When Code Stops Mutating and Starts Composing - Understanding Monoids Through Real Kotlin Problems
Most bugs don’t come from complicated algorithms.
They come from small pieces of code changing shared state.
A flag flipped too early. A validation overwritten. A UI state updated in the wrong order.
We usually try to fix these problems with more conditions.
But there’s a quieter solution:
Stop updating things. Start combining results.
This idea leads to one of the most practical concepts from functional programming — the monoid.
A monoid simply means:
Instead of “doing steps”, we build meaning.
Let’s see how this changes real Kotlin code.
1.Validation — From Growing Condition Blocks to Composable Rules
At first, validation feels simple. We just check everything and collect errors.
Imperative Version (Collecting All Errors)
fun validate(user: User): List<String> {
val errors = mutableListOf<String>()
if (user.name.isBlank())
errors.add("Name empty")
if (user.age < 18)
errors.add("Underage")
if (!user.email.contains("@"))
errors.add("Invalid email")
return errors
}This already returns all errors. So what’s the problem? The problem appears when the system grows.
Where This Starts Breaking
Now imagine:
conditional validations
Now your function becomes:
validateUser()
validateAddress()
validatePayment()
validatePreferences()
validateDynamicRules()
validateBusinessRules()You must remember to call every function and remember the order and remember the dependencies
The validation logic becomes orchestration logic.
You are no longer writing rules — you are managing execution.
Monoid Perspective — Each Rule Is Independent
Instead of a function that validates everything, each rule validates only one thing.
It doesn’t know who called it. It doesn’t know what runs next.

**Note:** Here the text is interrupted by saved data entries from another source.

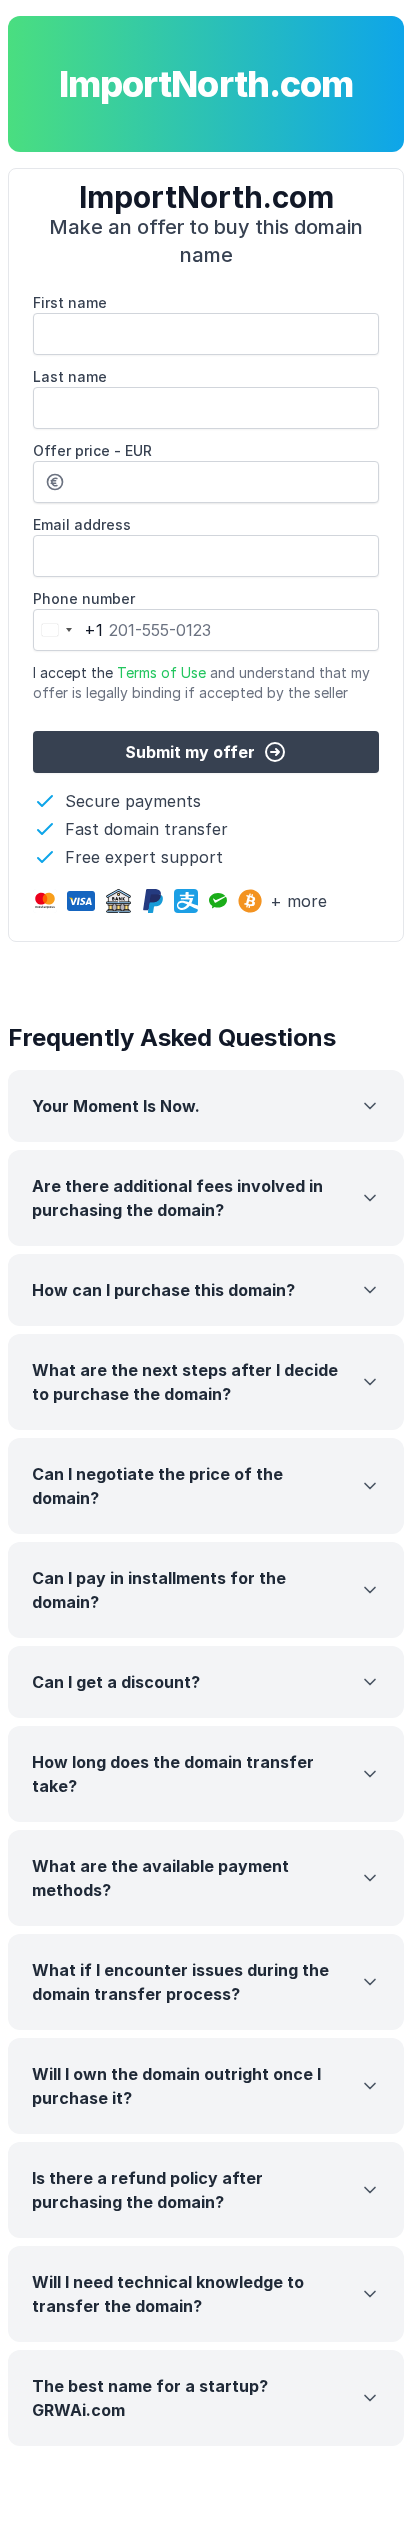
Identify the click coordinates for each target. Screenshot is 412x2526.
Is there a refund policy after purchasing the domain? (147, 2190)
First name (70, 302)
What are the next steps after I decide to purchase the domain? (185, 1382)
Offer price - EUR (92, 450)
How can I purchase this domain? (163, 1290)
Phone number (84, 598)
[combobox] (68, 630)
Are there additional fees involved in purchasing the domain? (177, 1198)
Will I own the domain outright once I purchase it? (176, 2086)
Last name (70, 376)
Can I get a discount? (116, 1682)
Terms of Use (161, 672)
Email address (82, 524)
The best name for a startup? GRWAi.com (150, 2398)
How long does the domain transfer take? (173, 1774)
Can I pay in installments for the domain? (159, 1590)
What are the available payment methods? (160, 1878)
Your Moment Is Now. (116, 1106)
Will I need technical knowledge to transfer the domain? (168, 2294)
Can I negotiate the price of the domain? (157, 1486)
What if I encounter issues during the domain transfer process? (180, 1982)
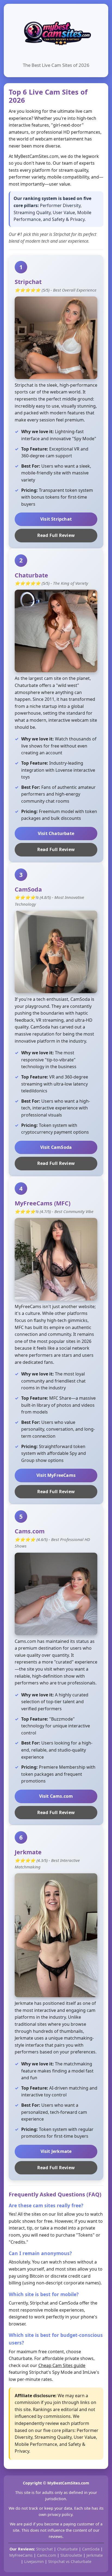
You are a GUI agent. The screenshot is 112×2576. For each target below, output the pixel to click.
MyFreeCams (21, 2555)
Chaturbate (67, 2549)
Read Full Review (56, 535)
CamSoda (90, 2549)
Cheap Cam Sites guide (61, 2365)
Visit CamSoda (56, 1147)
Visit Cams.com (56, 1796)
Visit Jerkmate (56, 2151)
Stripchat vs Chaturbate (69, 2561)
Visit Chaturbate (56, 833)
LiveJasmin (34, 2561)
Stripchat (44, 2549)
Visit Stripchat (56, 519)
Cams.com (46, 2555)
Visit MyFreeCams (56, 1475)
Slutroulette (71, 2555)
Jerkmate (94, 2555)
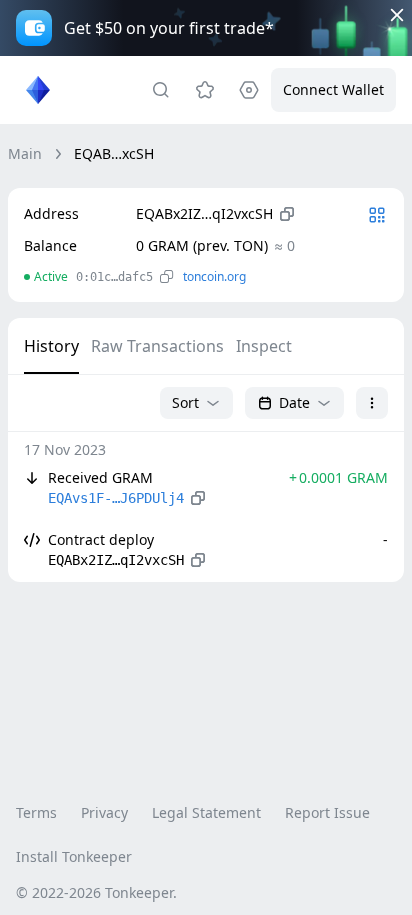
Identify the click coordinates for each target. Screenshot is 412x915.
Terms (36, 812)
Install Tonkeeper (74, 856)
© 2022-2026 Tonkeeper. (96, 892)
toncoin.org (214, 276)
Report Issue (327, 812)
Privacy (104, 812)
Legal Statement (206, 812)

It only produces a result.
data class Validation(val errors: List<String>) {
companion object {
val empty = Validation(emptyList())
}
}
fun combine(a: Validation, b: Validation) =
Validation(a.errors + b.errors)Now rules:
val nameRule: (User) -> Validation =
{ if (it.name.isBlank()) Validation(listOf("Name empty")) else Validation.empty }
val ageRule: (User) -> Validation =
{ if (it.age < 18) Validation(listOf("Underage")) else Validation.empty }
val emailRule: (User) -> Validation =
{ if (!it.email.contains("@")) Validation(listOf("Invalid email")) else Validation.empty }Compose rules instead of orchestrating calls:
val userValidator =
listOf(nameRule, ageRule, emailRule)
.map { it(user) }
.reduce(::combine)What Changed?
We removed the central controller. Instead of:
One function that knows all validations
We now have:
Independent rules that naturally combine
Now scaling becomes trivial:
+ add rule → works
+ reorder rules → works
+ parallel run → works
+ feature flag rules → works
+ remote rules → worksYou don’t modify validation. You extend it.
The Key Difference
Imperative validation scales by adding branches Monoid validation scales by adding rules
One grows in complexity One grows in composition
The Real Advantage
The benefit is not “collect all errors”.
It is:
Validation becomes data, not control flow
And once validation becomes data, it can be stored, merged, parallelized, or configured. That is the real power the monoid gives.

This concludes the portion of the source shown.